## [ESTRATTO DELLA FONTE]
-.-.-

In sintesi, al netto del fatto che queste decisioni sono annunciate con ampio anticipo e non c’è alcun blitz né imboscata, si prevede la ponderazione a rischio zero per le banche commerciali che acquisteranno oro. Cioè per investimenti nel metallo giallo non servirà accantonare riserve. Una domanda sorge dunque spontanea: la “promozione” dell’oro ad asset free risk è forse la premessa per applicare un coefficiente di ponderazione del rischio ai Titoli di Stato posseduti dalle banche?

Forse si e forse no. Sarebbe anche ora, diciamo, ma questa è mia opinione personale. Ho l’impressione che la ponderazione zero serva per soddisfare l’enorme domanda di safe asset da parte delle banche commerciali, data la relativa penuria di bond a rating massimo, cioè tripla A, e l’imperativo regolatorio a investire in attivi sicuri. Questa penuria è oggi attenuata dalla crescita del debito americano, ma proprio per questo motivo il regolatore internazionale potrebbe arrivare a porre limiti di concentrazione al debito di qualsiasi emittente sovrano.

-.-.-

## [DATI]
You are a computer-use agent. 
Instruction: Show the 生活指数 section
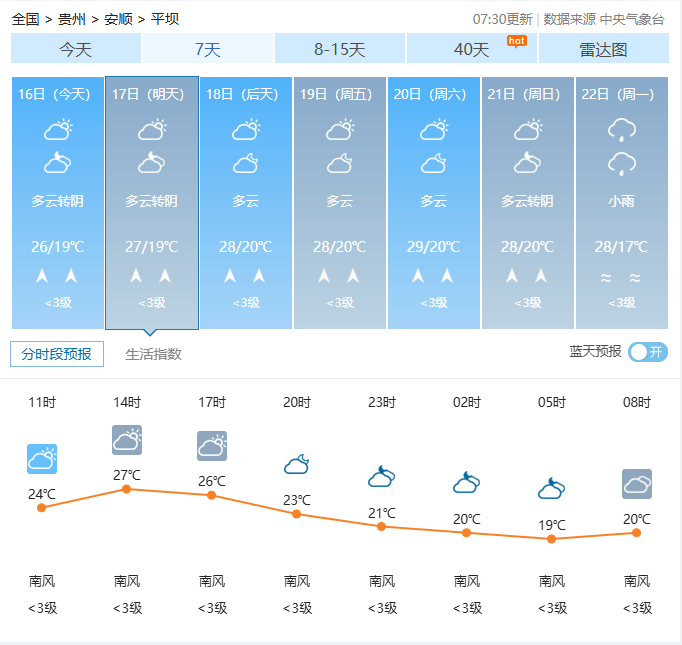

-.-.-

## [QUESITO 1]
Trascriva dal brano sull'oro come attivo a rischio zero il passo che inizia con le parole "In sintesi, al" e si chiude con "posseduti dalle banche?", incluse.
## [QUESITO 2]
Prosegua il brano sull'oro come attivo a rischio zero, riprendendo subito dopo la sua ultima frase.

## [RISPOSTA SCRITTA 1]
In sintesi, al netto del fatto che queste decisioni sono annunciate con ampio anticipo e non c’è alcun blitz né imboscata, si prevede la ponderazione a rischio zero per le banche commerciali che acquisteranno oro. Cioè per investimenti nel metallo giallo non servirà accantonare riserve. Una domanda sorge dunque spontanea: la “promozione” dell’oro ad asset free risk è forse la premessa per applicare un coefficiente di ponderazione del rischio ai Titoli di Stato posseduti dalle banche?

## [RISPOSTA SCRITTA 2]
Quindi si arriverebbe a gestire a livello integrato globale il tema del soddisfacimento della domanda di safe asset e della concentrazione del rischio sovrano nei portafogli delle banche. Il tema è ovviamente rilevante anche per l’Eurozona, visto che i tedeschi (e non solo loro) puntano i piedi ponendo il veto al completamento dell’unione bancaria sin quando non saranno diminuiti i picchi di sofferenze bancarie nazionali e non verrà attenuato il cosiddetto nesso banco-sovrano, cioè la concentrazione eccessiva di rischio sovrano nazionale, che vede l’Italia in prima fila.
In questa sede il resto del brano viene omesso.